MP3 CBR bitrate | Min delay | Max delay (SC) | Max delay (ABCL) |
320kbps | 150ms | 1,588ms | 769ms |
256kbps | 163ms | 2,011ms | 987ms |
192kbps | 183ms | 2,741ms | 1,349ms |
160kbps | 200ms | 3,277ms | 1,638ms |
128kbps | 225ms | 4,121ms | 2,073ms |
64kbps | 350ms | 8,342ms | 4,246ms |
32kbps | 600ms | 16,784ms | 8,592ms |
MP3 VBR and ABR
Variable or average bitrate the minimum and delay depends on the bitrate variation interval. The minimum delay is taken from the CBR table for the low end of the interval, whereas the maximum delay is the CBR value for the high end of the interval.
Please note that most MP3 encoders use the whole bitrate range starting from the lowest bitrate 32kbps. E.g. VBR 128kbps varies from 32 to 128kbps
MP3 Format | Min delay | Max delay (SC) | Max delay (ABCL) |
32-320kbps | 600ms | 1,588ms | 769ms |
32-256kbps | 600ms | 2,011ms | 987ms |
32-192kbps | 600ms | 2,741ms | 1,349ms |
32-160kbps | 600ms | 3,277ms | 1,638ms |
32-128kbps | 600ms | 4,121ms | 2,073ms |
32-64kbps | 600ms | 8,342ms | 4,246ms |
PCM
In uncompressed audio (PCM, uLaw or ALaw) the minimum and maximum delay depend on the bit rate and on the hardware.

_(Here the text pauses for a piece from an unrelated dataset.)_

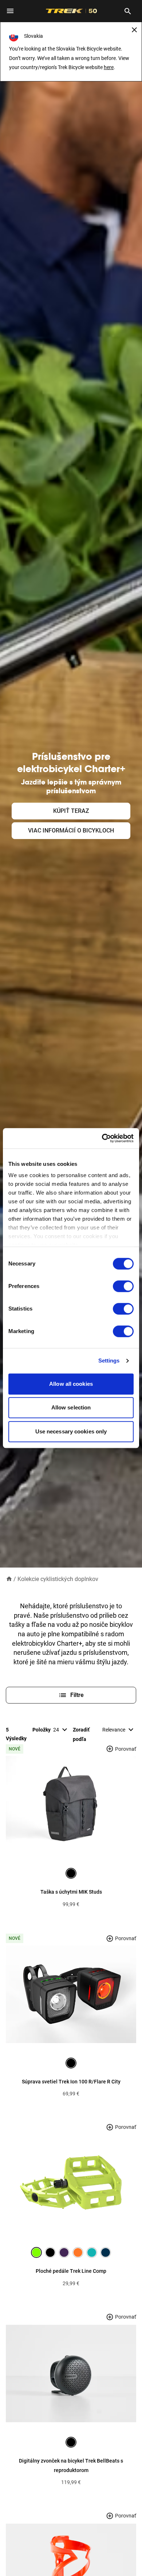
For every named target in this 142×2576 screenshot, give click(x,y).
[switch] (123, 1286)
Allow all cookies (71, 1384)
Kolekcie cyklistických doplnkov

The following table lists minimum and maximum settings for all standard RTP audio formats:
Format | Min delay MAS | Min delay VLSI | Max delay (SC) | Max delay (ABCL) | Max delay (ABCL full duplex) |
uLaw 8kHz mono ALaw 8kHz mono |
80ms | 424ms | 8171ms | 4075ms | 2027ms |
PCM 8kHz mono | 60ms | 424ms | 4075ms | 2027ms | 1003ms |
uLaw 12kHz mono ALaw 12kHz mono |
67ms | 296ms | 5441ms | 2710ms | 1345ms |
PCM 12kHz mono | 54ms | 296ms | 2710ms | 1345ms | 662ms |
uLaw 24kHz mono ALaw 24kHz mono |
54ms | 168ms | 2710ms | 1345ms | 662ms |
PCM 24kHz mono | 47ms | 168ms | 1345ms | 662ms | 321ms |
uLaw 32kHz mono ALaw 32kHz mono |
50ms | 136ms | 2027ms | 1003ms | 491ms |
PCM 32kHz mono | 43ms | 134ms | 1005ms | 493ms | 237ms |
PCM 44.1kHz stereo | 31ms | 97ms | 729ms | 358ms | 172ms |
PCM 44.1kHz mono | 16ms | 72ms | 364ms | 179ms | 86ms |
PCM 48kHz stereo | 15ms | 66ms | 335ms | 164ms | 79ms |
Multiple Device Synchronisation
Multiple devices receiving the same RTP stream can be configured to play in sync by entering the same delay parameter.
Barix recommends to use broadcast or multicast together with synchronisation, otherwise a small inaccuracy (few milliseconds) might be caused by the network delivery to different locations.
Deliberate Delays
In some applications it is desired to artificially delay the audio. E.g. in a tunnel to eliminate the delay caused by the distance between the devices.
An artificial delay can be introduced by configuring the devices to different delay values. E.g. 100ms, 120ms, 140ms, 160ms, etc.